>Like I understand wattage and that a light bulb uses way less watts than say an electric dryer. But what causes less current to be supplied to the light bulb vs the dryer? I assume the power being supplied by the grid wants to force electricity out at a constant rate. So what is built into various circuits that causes the appliance to accept current at a higher or lower load? Is it simply just resistance? I can’t seem to wrap my head around this one.

There is no forcing and no rate The power grid just provides a voltage and as much current as the load desires. The load **determines** the current, it doesn’t “accept it”.
It’s really super simple. If you connect a load with an equivalent resistance of 12Ω to 12V it will draw 1A, period.
If the dryer has an equivalent resistance of 20Ω and you connect it to 220V it will draw 11A.
You can then put a power supply in-between that limits the current that’s “let through” or varies the operating voltage or maybe put some breakers and fuses in that will pop/blow when the current draw exceeds the limit of the wiring, but the concept doesn’t change.

edit: ignore me, I don’t know what I am talking about (well, I have some clue, but am not explaining it correctly)

~~There is a fixed relationship between voltage, current and load (resistence).~~

~~The voltage is essentially fixed, the load is set by the device concerned (which can vary depending on how much work is being done e.g. stage of washing cycle, more constant with a light bulb unless efficiently dimmable).~~

~~Thus, the current is different between devices (and between stages of their operation) to balance out the equation between voltage, resistence and current.~~

~~Voltage is equal to current times resistence.~~

~~https://www.allaboutcircuits.com/textbook/direct-current/chpt-2/voltage-current-resist~~

~~The above is about direct current but this is also true in an AC circuit when the alternating current and voltage are in phase. That is, when the circuit is resistive.~~

~~https://electrical-engineering-portal.com/basics-power-alternating-c~~

You’re all making very great points. I appreciate all this. One more question I’ve come up with now that this discussion has been brewing.

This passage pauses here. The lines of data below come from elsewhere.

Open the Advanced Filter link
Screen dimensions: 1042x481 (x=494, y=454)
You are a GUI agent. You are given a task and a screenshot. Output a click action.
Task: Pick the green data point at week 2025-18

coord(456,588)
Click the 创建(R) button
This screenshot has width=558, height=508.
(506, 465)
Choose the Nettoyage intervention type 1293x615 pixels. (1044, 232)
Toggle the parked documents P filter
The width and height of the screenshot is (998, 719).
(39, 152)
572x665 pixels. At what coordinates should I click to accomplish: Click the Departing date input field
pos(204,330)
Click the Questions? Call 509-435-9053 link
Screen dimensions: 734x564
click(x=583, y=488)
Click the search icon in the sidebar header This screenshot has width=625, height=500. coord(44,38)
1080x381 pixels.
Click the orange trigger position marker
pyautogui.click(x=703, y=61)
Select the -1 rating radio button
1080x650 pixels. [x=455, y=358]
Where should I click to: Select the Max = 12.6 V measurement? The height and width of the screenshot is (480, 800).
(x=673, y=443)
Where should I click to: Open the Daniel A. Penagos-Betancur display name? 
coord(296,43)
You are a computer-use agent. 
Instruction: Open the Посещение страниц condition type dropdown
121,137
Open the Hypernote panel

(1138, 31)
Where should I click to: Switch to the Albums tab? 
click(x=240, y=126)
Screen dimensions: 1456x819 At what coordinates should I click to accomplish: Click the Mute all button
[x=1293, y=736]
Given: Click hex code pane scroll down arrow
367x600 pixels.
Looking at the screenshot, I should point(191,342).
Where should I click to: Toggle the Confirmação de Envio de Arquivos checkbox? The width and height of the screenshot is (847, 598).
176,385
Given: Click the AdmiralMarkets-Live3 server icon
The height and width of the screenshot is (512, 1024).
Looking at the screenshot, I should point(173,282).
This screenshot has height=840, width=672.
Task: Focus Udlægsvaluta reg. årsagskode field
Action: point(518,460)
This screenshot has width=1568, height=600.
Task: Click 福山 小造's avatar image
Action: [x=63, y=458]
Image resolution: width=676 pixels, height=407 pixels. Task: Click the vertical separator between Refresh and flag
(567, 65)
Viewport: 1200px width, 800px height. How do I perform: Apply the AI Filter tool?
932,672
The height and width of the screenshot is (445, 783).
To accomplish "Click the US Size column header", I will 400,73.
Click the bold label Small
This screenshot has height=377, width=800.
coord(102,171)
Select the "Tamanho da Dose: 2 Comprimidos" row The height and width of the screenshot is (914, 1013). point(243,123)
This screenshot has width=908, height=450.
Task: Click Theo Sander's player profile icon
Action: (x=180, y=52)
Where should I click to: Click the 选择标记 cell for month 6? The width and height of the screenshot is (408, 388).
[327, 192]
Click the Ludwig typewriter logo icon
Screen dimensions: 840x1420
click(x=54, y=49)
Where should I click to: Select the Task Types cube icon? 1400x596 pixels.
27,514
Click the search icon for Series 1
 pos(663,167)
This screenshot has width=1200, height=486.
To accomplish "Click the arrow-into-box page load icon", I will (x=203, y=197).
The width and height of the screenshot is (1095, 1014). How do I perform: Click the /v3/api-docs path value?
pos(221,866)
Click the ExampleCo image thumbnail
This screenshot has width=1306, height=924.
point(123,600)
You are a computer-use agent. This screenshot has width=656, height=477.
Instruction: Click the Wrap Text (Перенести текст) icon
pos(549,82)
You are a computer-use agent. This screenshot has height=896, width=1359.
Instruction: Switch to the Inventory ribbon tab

If every consumer of electricity on a grid suddenly decided to flip the main breaker to their home, businesses, warehouse, etc. at the simultaneous EXACT same time, without notifying the utility provider, what would that do to the grid? Would power lines overload from all the electricity currently being pumped via power plants and cause the grid to collapse, explode, what have you?

Imagine your attic is full of marbles. Those marbles are static because the floor is stopping them from falling into your house.

Imagine you drill a hole in your ceiling, now the marbles start falling. How fast they hit the floor is determined by how tall Your ceiling is. If you make the whole bigger, the balls don’t fall faster but more balls fall down.

In this (imperfect) analogy, the ceiling height is the voltage differential (120V for US) and the number of balls falling is the current (electrons). You can see how the current is only affected by the size of hole and not by how many marbles are actually in the attic.

Your appliance is analogous to the size of the hole so a small hole (light bulb) will only allow a small current and a big hole (a dryer) will allow tons of marbles.

>Is it simply just resistance?

Yes. Voltage is set, the only thing that can vary is intensity, and you can make that change by modifying resistance.

You only need 2 formulas: V=R.I (ohm’s law) and P = V.I (watts). You can asssemble them and have P = V² / R , or P = I²R .

Your typical resistor in an electronic circuit is rated for 0.25W heat dissipation, because it is not supposed to heat, only to filter signals. There are bigger resistors that can take some heat typically used in CRT screens or race cars shutoff systems. They usually dissipate up to 10W.

But there are other kind of resistors, specifically made to dissipate a ton of heat. The one in your oven that goes bright red usually has a 25ohm resistor value, meaning applying 230V to it creates a circuit that needs to dissipate about 200W. Your head dryer does something similar.

electronic cigarettes resistors use the same property, except they work with 5V or less, so they need to have lower values. I made some that went under 1ohm when I was vaping. The material is specific, it used to be kanthal but there are other alloys.